• _QUOTED PASSAGE_:
Fig. 1: Overview of this study for reliable identification of DNAm biomarker candidate pool.
From: Causality-driven candidate identification for reliable DNA methylation biomarker discovery

a Challenges of DNAm biomarker discovery. Current data-based screening methods may generate a less reliable candidate pool, due to confounding factors such as measurement noises and individual characteristics. This deficiency necessitates compensation through subsequent multistep and costly experiments, leading to the overall resource-intensive workflow. b Overview of the proposed causality-driven deep regularization (CDReg) framework that integrates causal thinking, priori guidance, and deep learning. The spatial-relation regularization aligns weight differences with spatial distances to ensure sites with close distances receive similar weights, thereby excluding the spatially isolated noise sites. The contrastive scheme pushes apart paired diseased-normal samples from the same subject to encourage selecting disease-specific differential sites rather than subject-specific ones. c Comprehensive performance evaluation in this study. The experiments include simulations and applications, and the latter involves microarray data from lung adenocarcinoma (LUAD) tissue samples and Alzheimer’s disease (AD) blood samples, as well as WGBS data of prostate cancer (PC) tissue samples. The results demonstrate the comprehensive advantages of CDReg across accurate identification, biological significance, and inter-class discrimination.

• _EXCERPTED RECORDS_:

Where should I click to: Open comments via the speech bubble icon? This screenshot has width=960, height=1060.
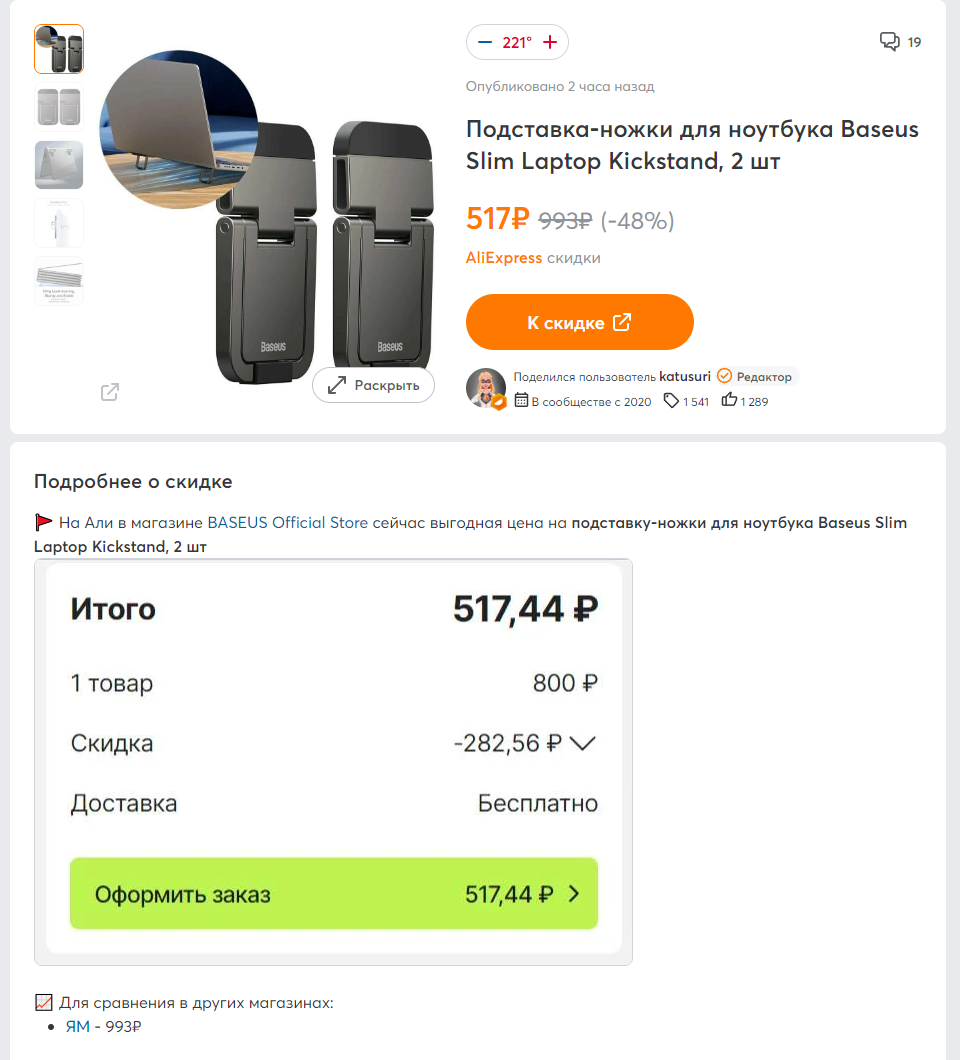889,41
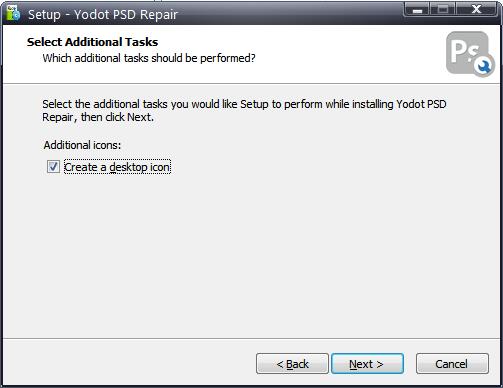
Task: Minimize the Setup window
Action: (417, 9)
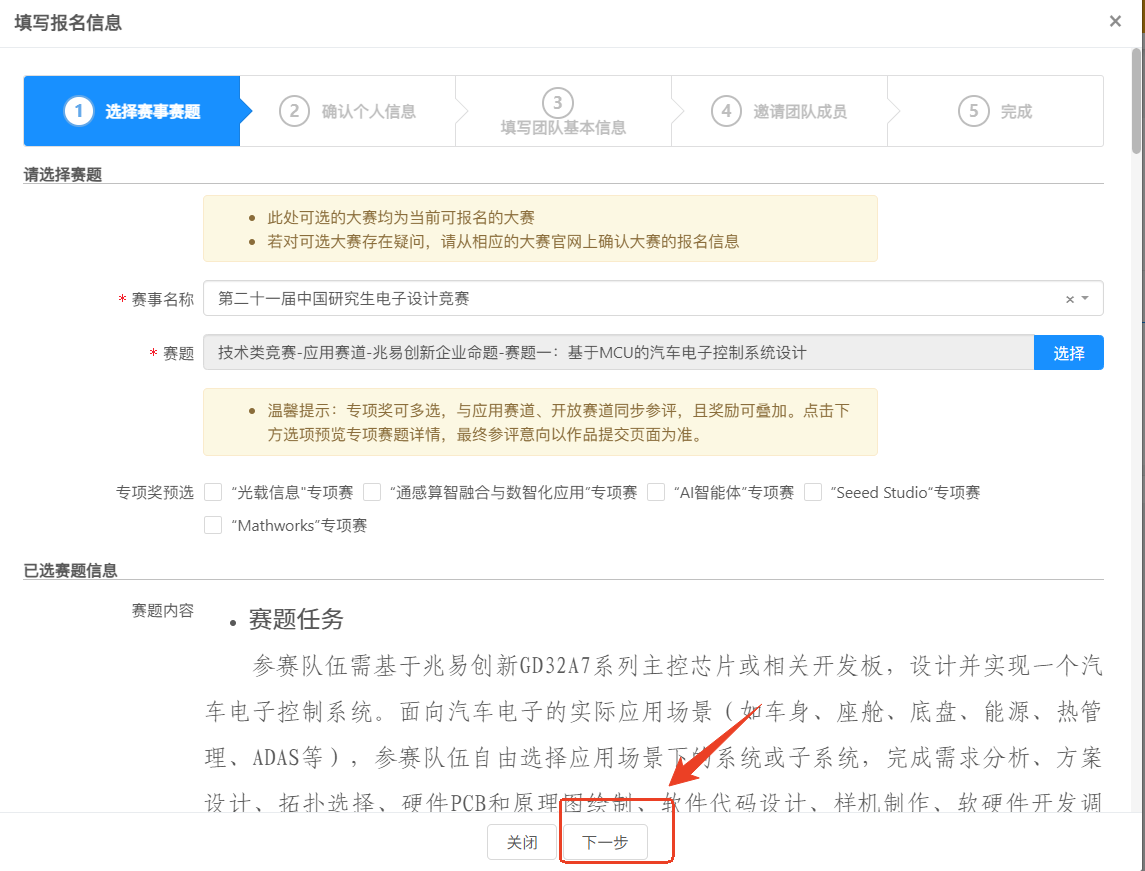Click step 1 circle 选择赛事赛题
1145x871 pixels.
pos(78,111)
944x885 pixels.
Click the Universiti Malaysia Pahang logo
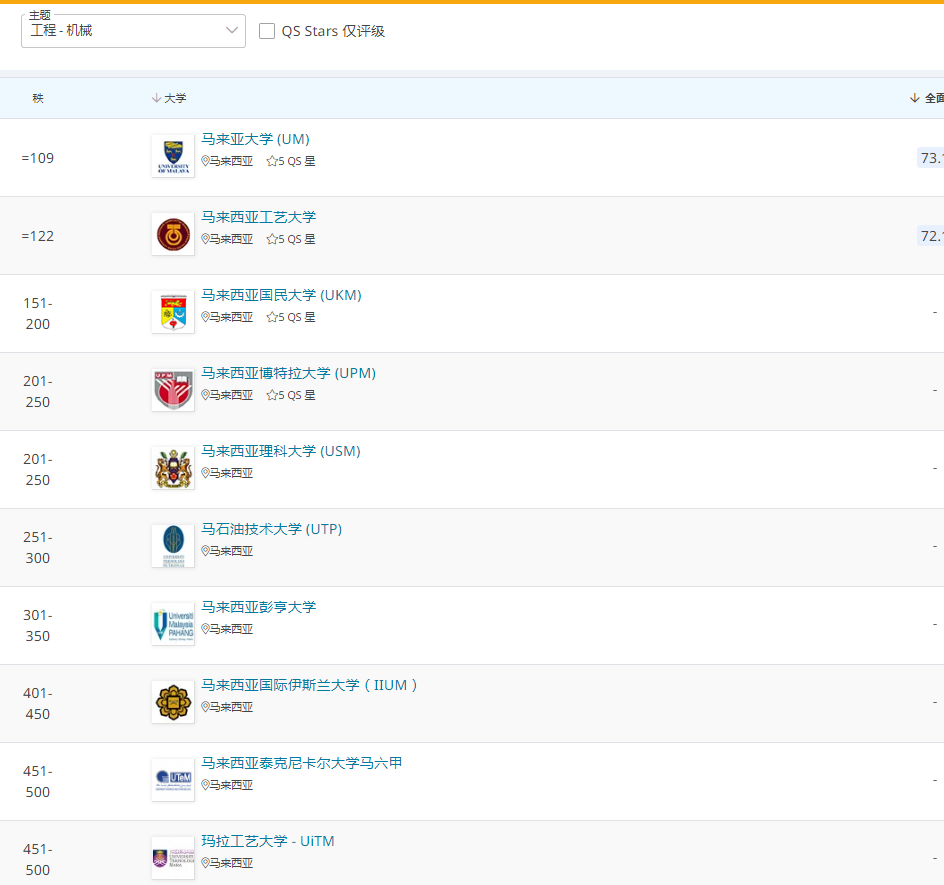[x=173, y=625]
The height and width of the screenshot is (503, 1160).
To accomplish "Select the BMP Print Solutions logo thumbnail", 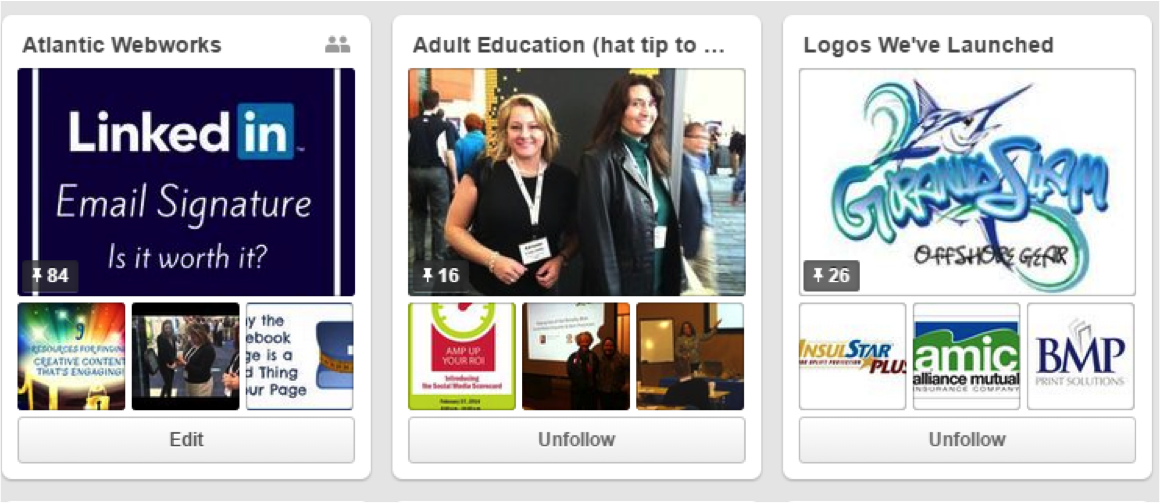I will 1080,356.
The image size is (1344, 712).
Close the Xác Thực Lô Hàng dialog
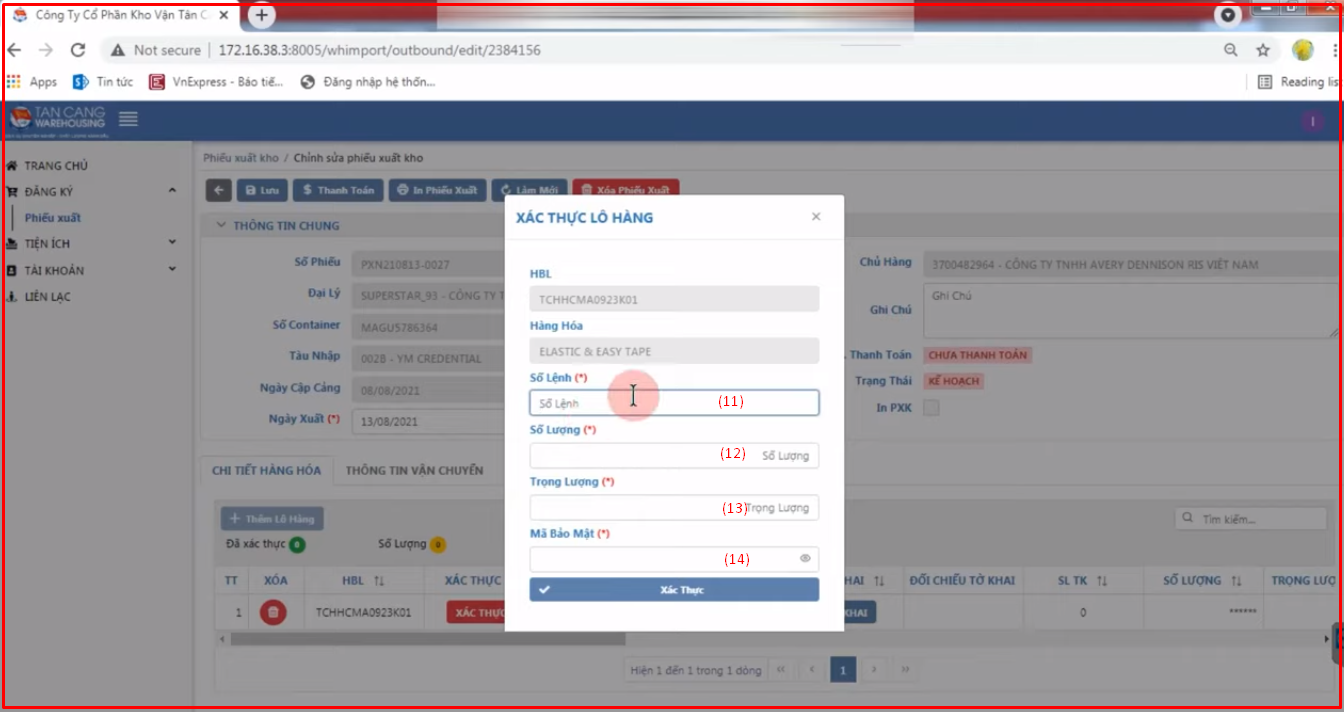[x=816, y=217]
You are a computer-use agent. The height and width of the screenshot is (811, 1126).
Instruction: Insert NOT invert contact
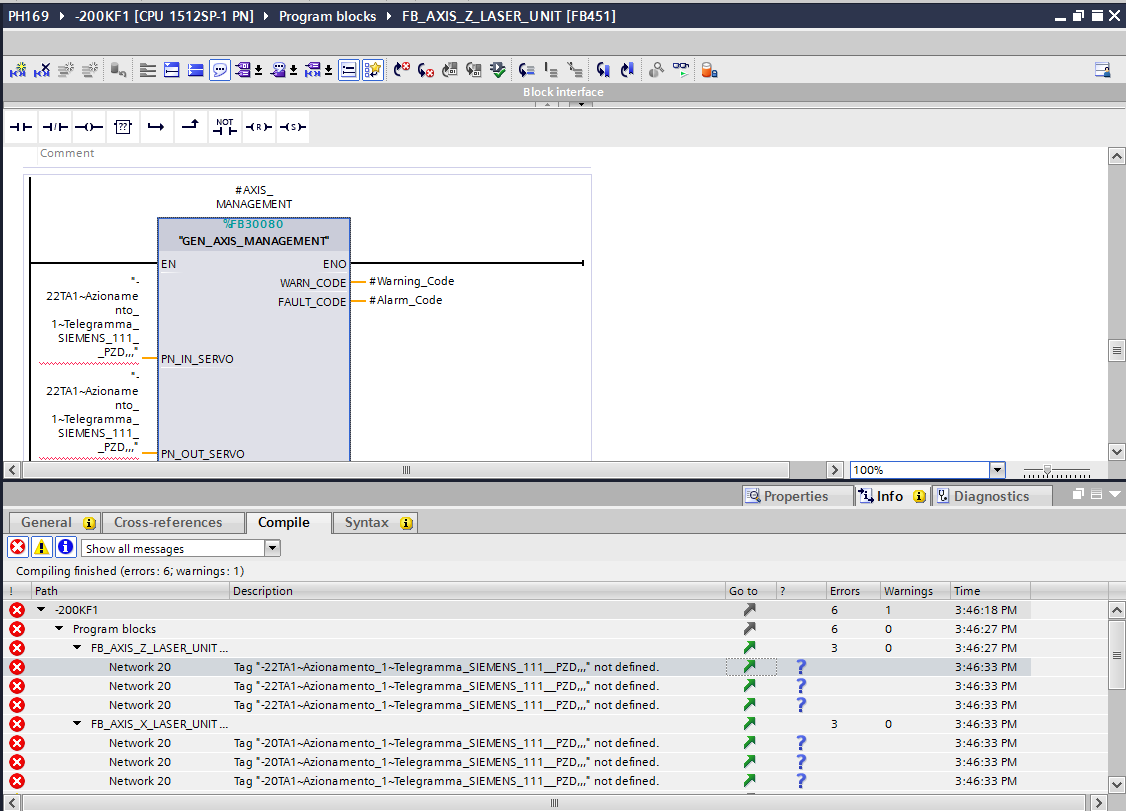point(225,127)
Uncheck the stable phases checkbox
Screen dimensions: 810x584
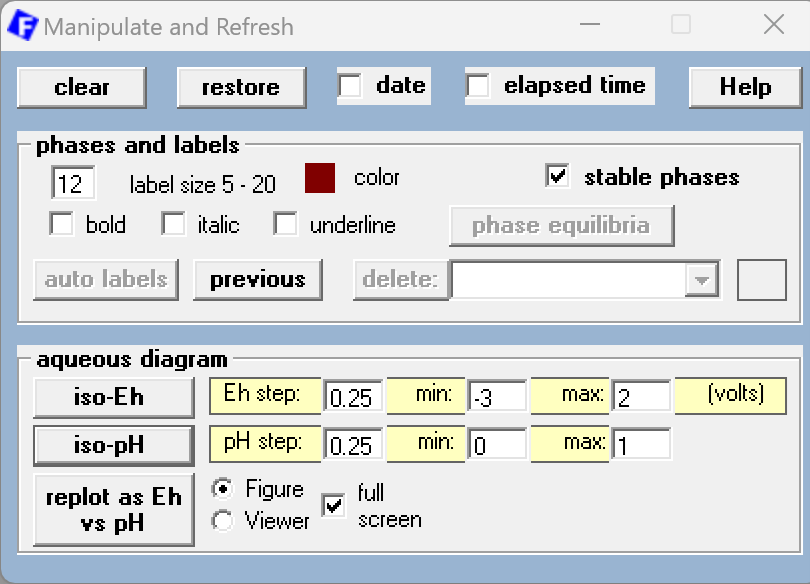pyautogui.click(x=558, y=177)
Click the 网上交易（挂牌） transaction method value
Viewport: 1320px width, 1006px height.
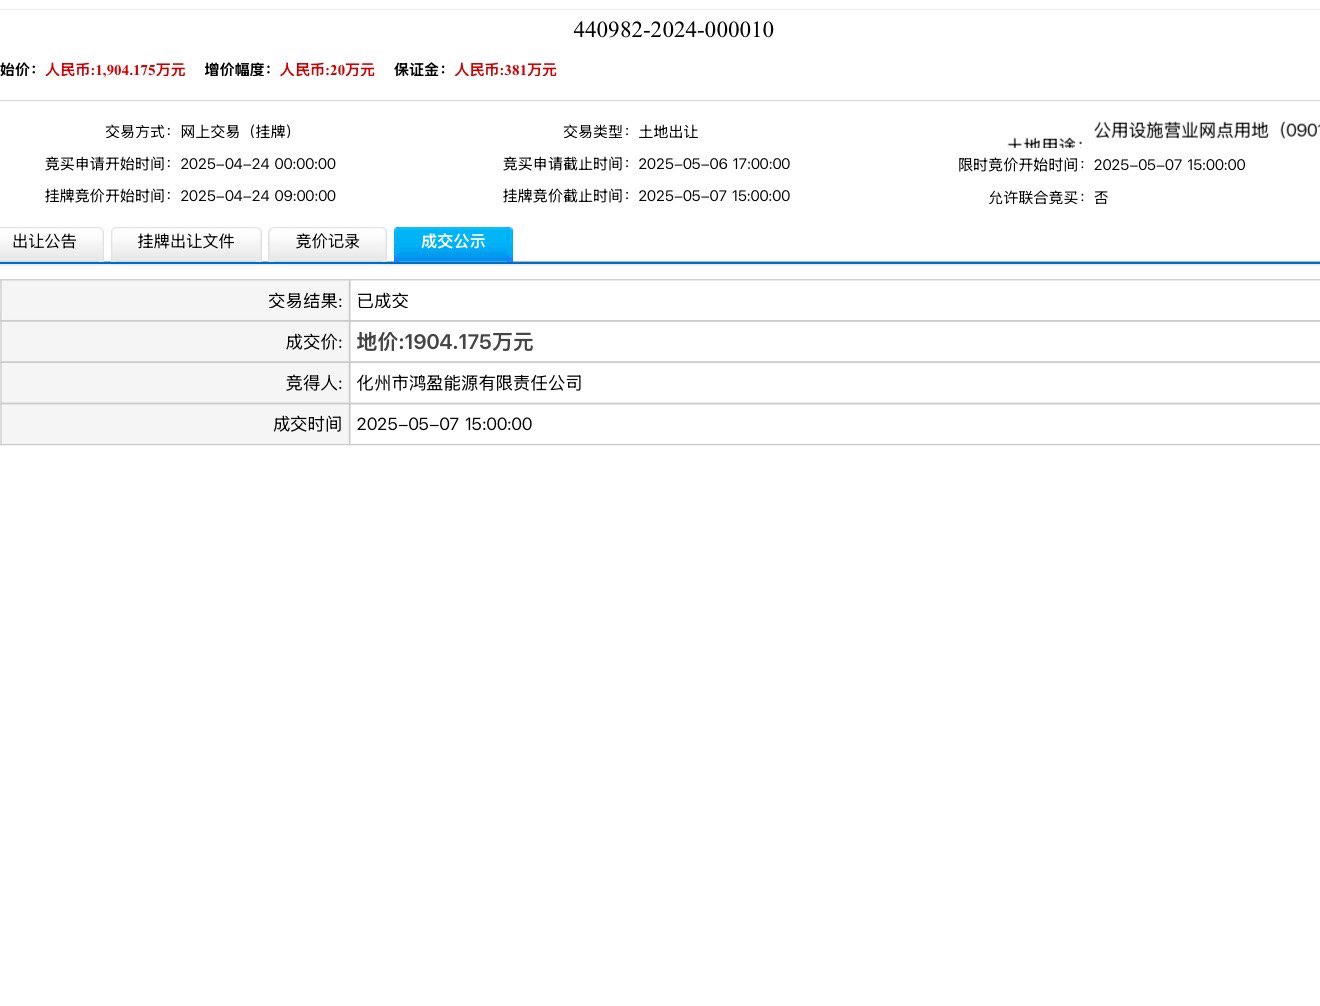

• _WORK REQUEST_:
Answer these questions using the figure caption on DNAm biomarker discovery.
(a) Which confounding factors does the caption name as a cause of a less reliable candidate pool?
(b) What does the contrastive scheme push apart?
(c) What kind of data was used for the prostate cancer tissue samples?
The records are separate material and have no connection to the figure caption.

• _ANSWER BOX_:
(a) Measurement noises and individual characteristics.
(b) Paired diseased-normal samples from the same subject.
(c) WGBS data.